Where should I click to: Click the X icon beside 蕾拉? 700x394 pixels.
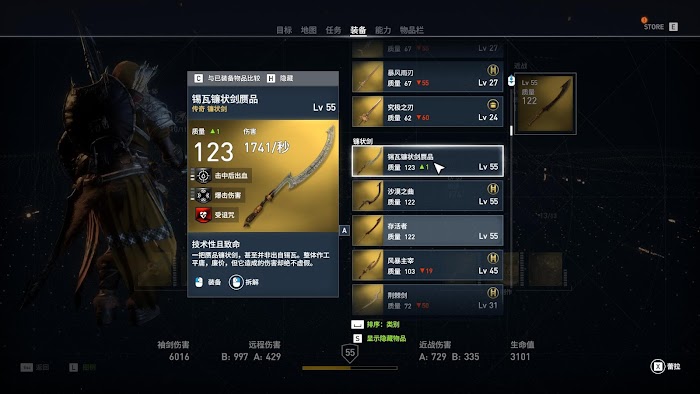658,366
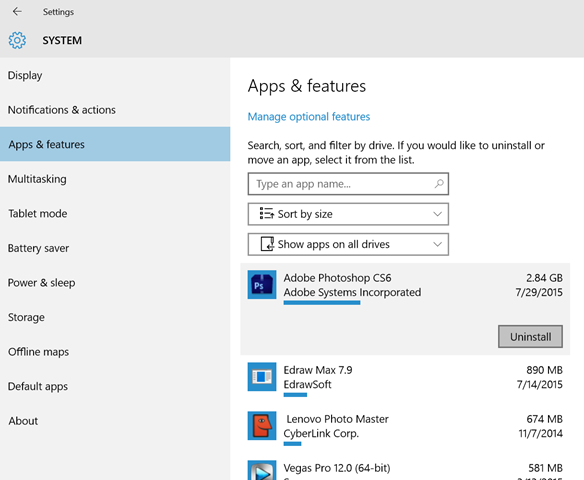
Task: Click the search magnifier icon in app name box
Action: tap(439, 184)
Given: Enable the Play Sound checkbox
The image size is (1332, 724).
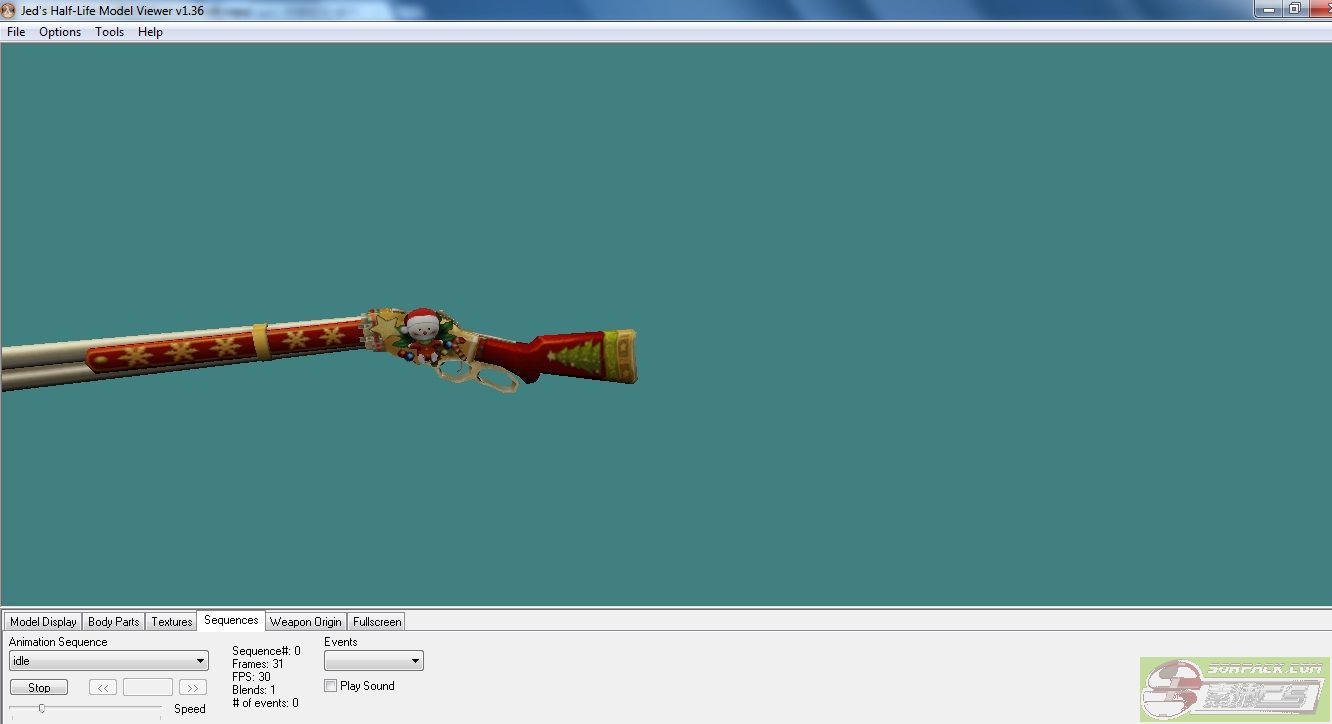Looking at the screenshot, I should coord(331,686).
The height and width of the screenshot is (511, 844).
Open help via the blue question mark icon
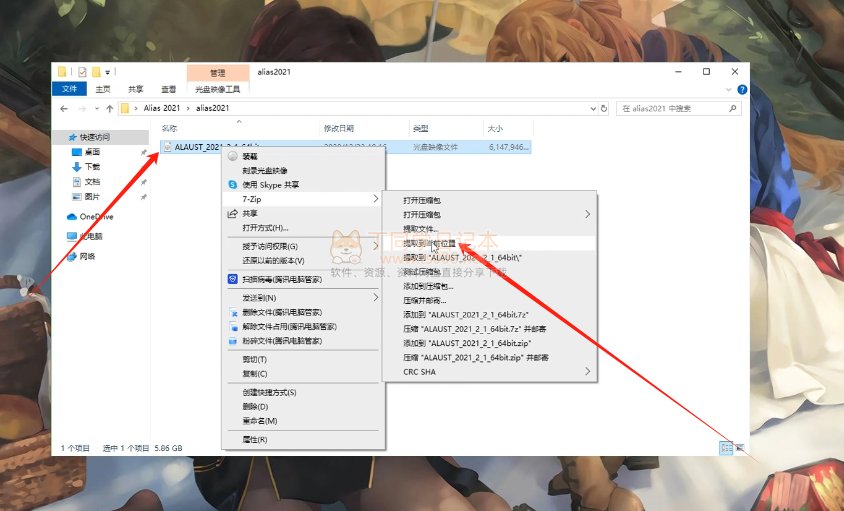coord(741,88)
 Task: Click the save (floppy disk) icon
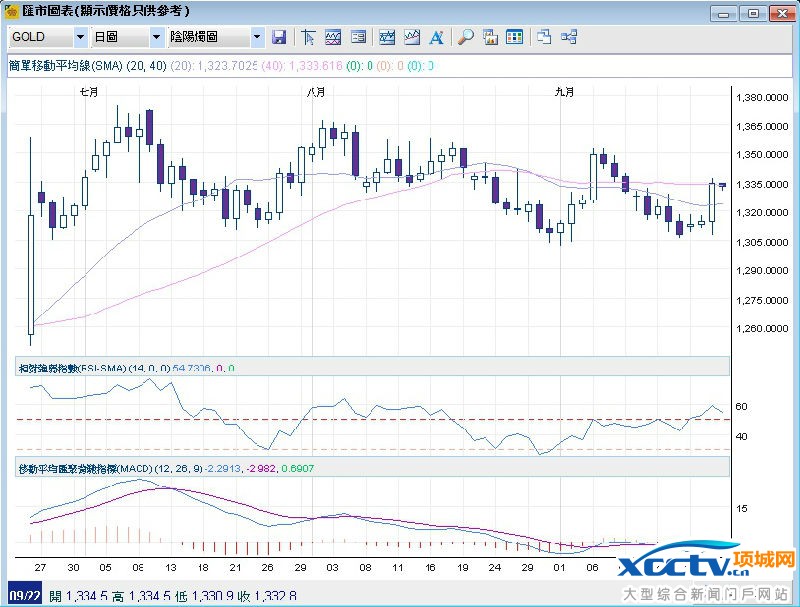[x=279, y=37]
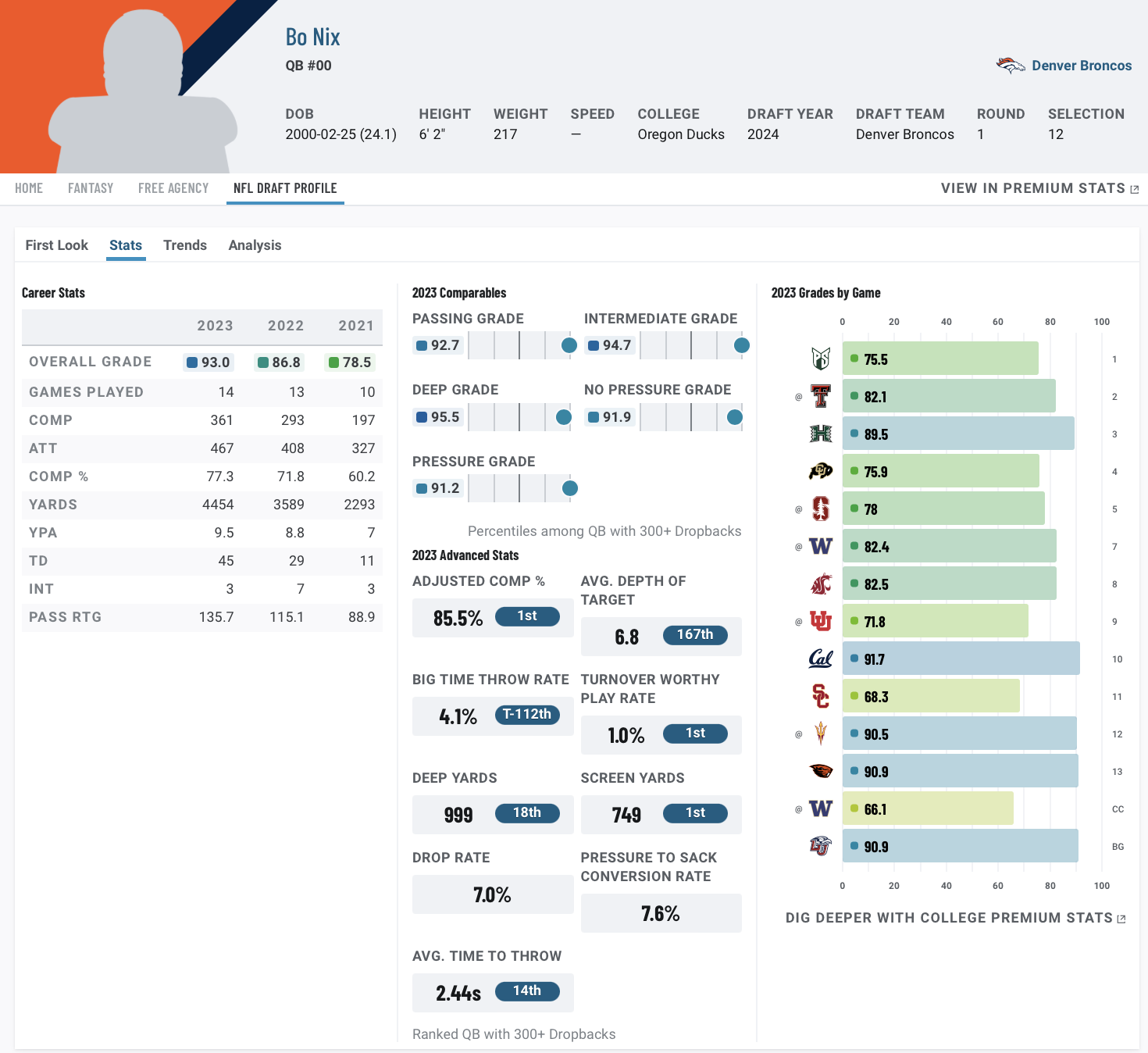Image resolution: width=1148 pixels, height=1053 pixels.
Task: Click the Cal logo in game 10
Action: (821, 659)
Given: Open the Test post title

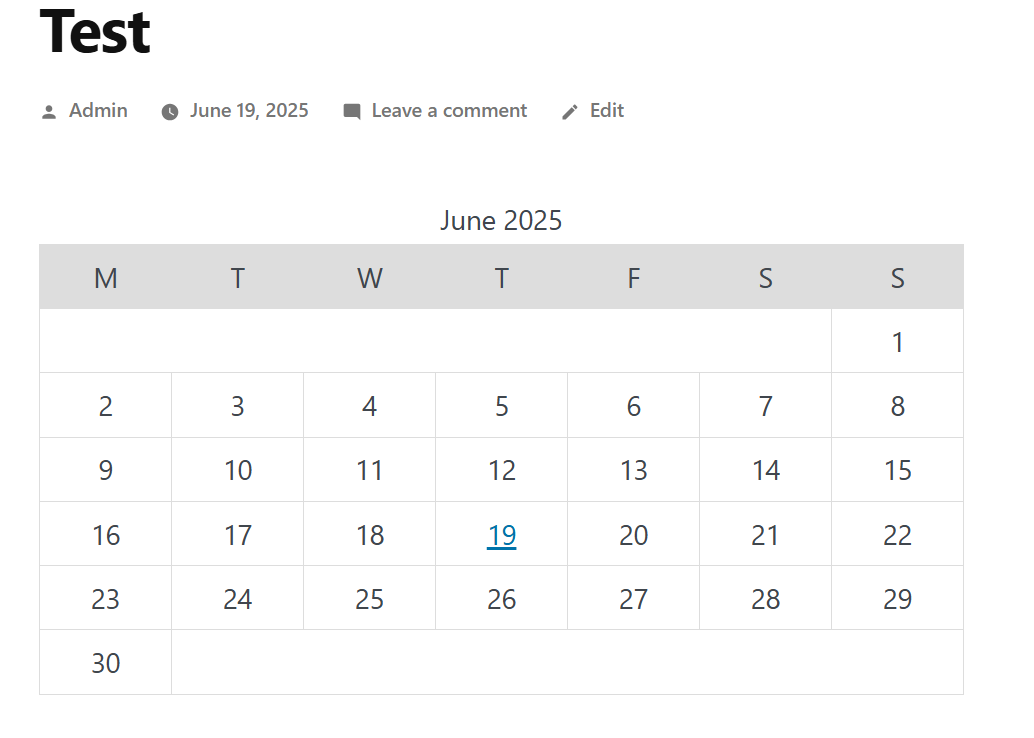Looking at the screenshot, I should [96, 32].
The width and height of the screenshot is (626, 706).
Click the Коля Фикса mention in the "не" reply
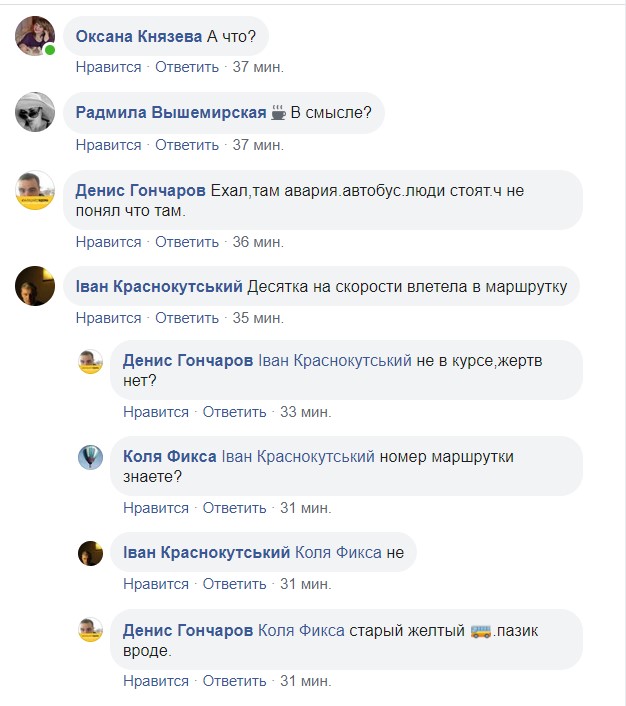pos(338,552)
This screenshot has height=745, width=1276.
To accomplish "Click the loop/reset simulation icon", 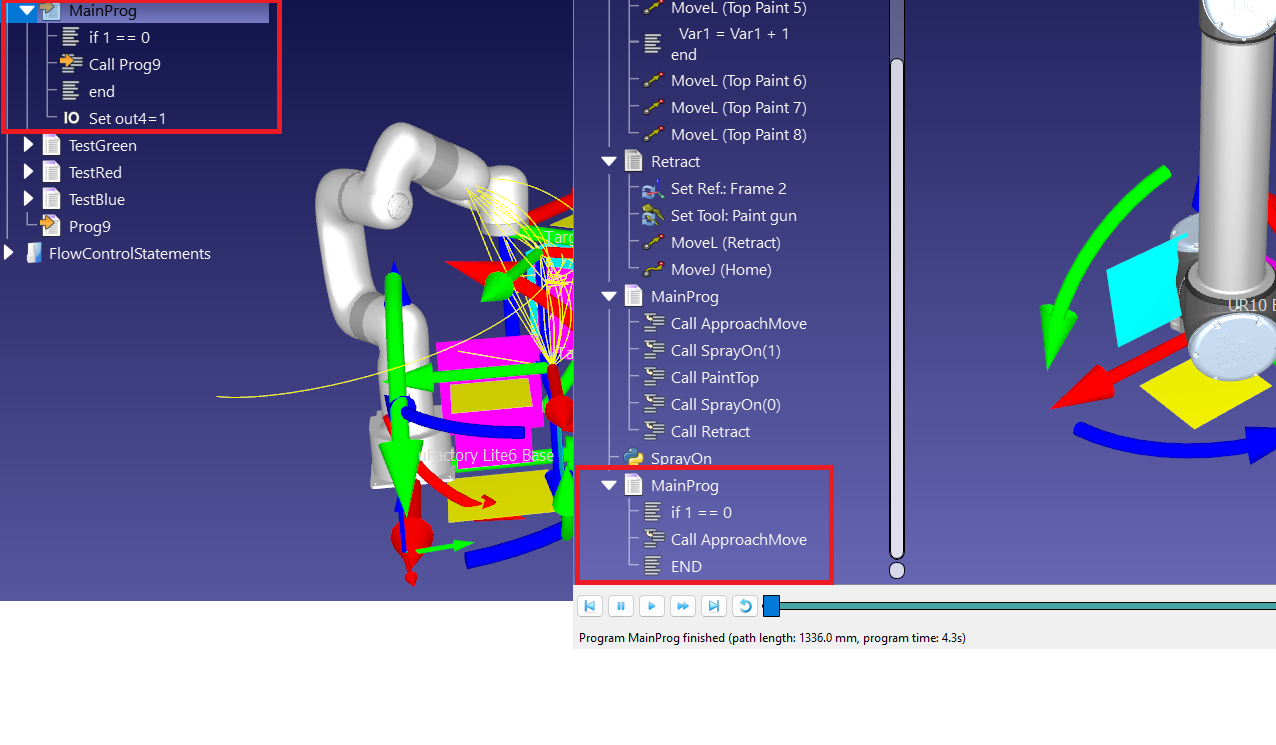I will [744, 606].
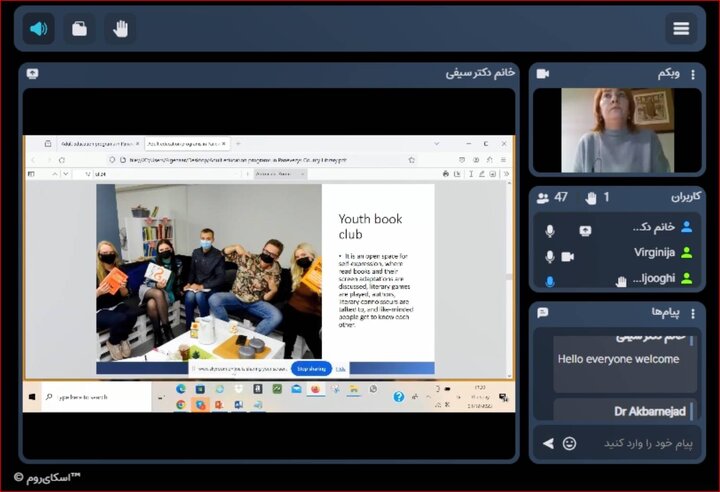
Task: Mute the speaker sound button
Action: (39, 28)
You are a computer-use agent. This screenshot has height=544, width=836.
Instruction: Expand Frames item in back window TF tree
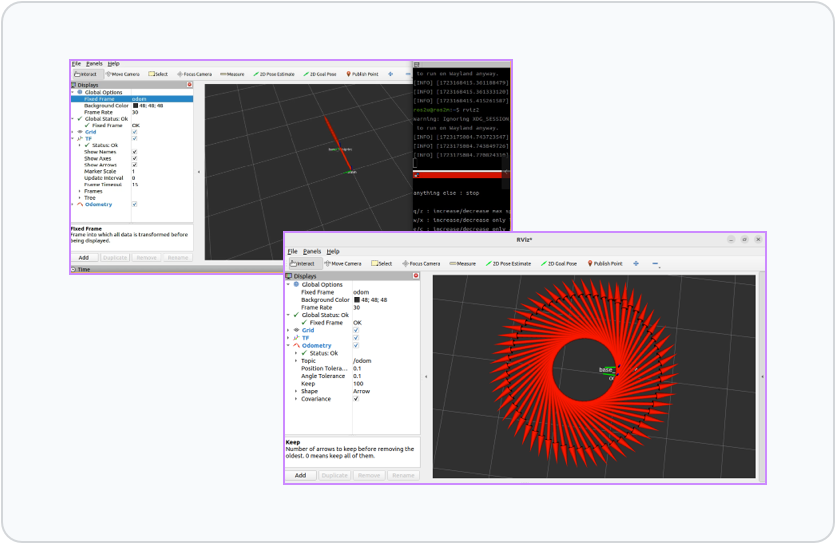[x=79, y=191]
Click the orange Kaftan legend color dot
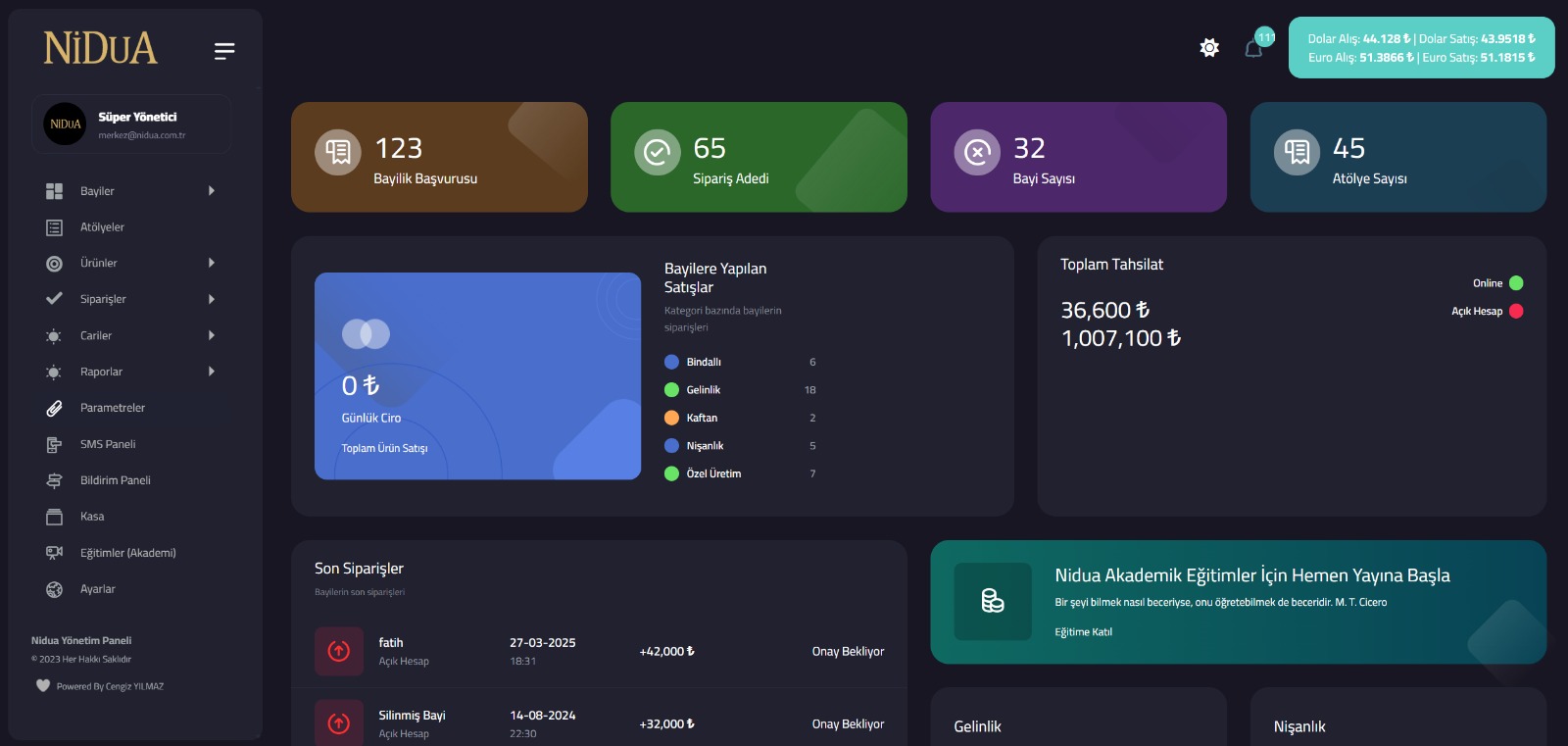This screenshot has height=746, width=1568. [x=671, y=418]
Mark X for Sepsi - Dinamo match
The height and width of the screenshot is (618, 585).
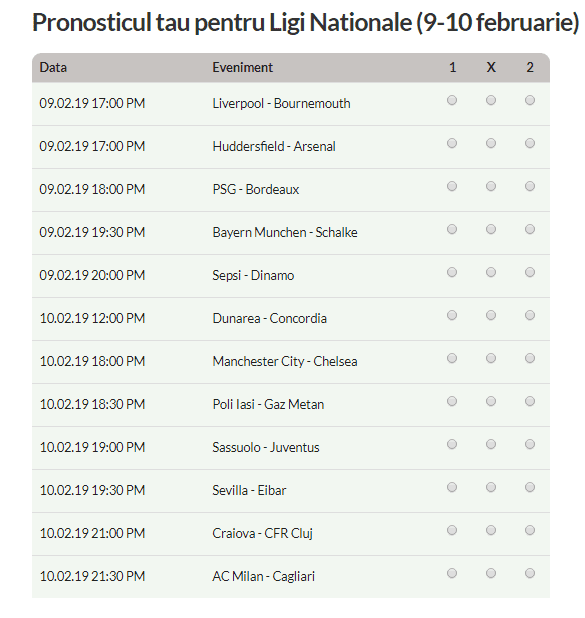(x=491, y=272)
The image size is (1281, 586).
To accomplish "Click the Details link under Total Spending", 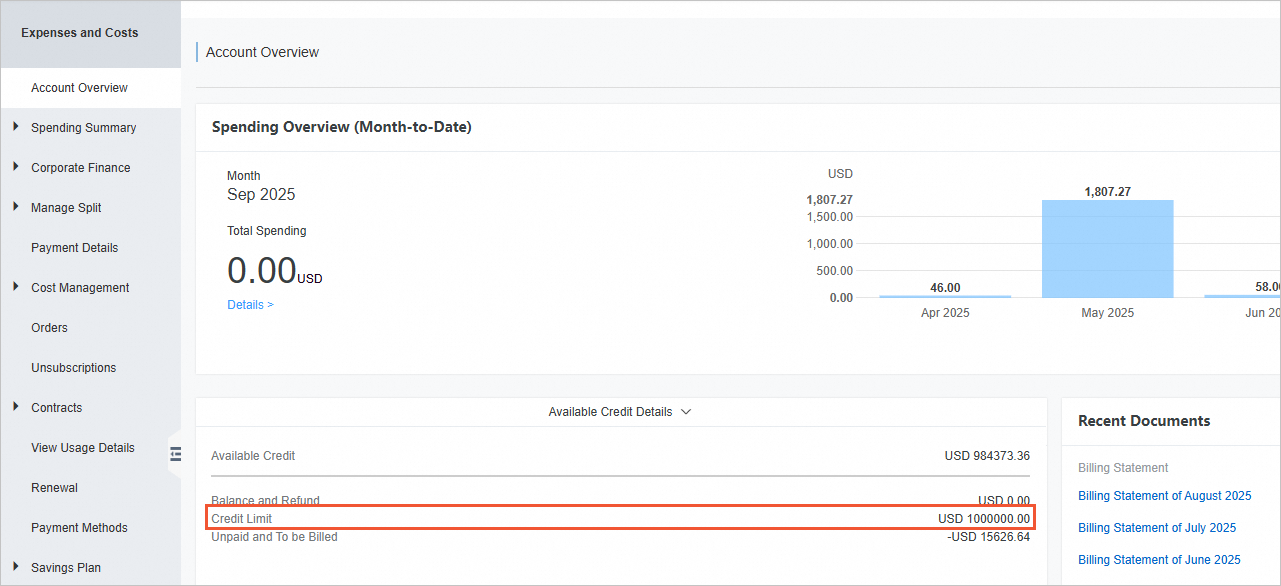I will 250,305.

*Activity*
With the pictures left out, write out exactly the lines above from the one containing "Given: Open the Test post title" through the one containing "This screenshot has height=745, width=1276.".

*Result*
Given: Open the Test post title

Looking at the screenshot, I should [96, 32].
The width and height of the screenshot is (626, 706).
Click the Коля Фикса mention in the "не" reply
pos(338,552)
This screenshot has height=745, width=1276.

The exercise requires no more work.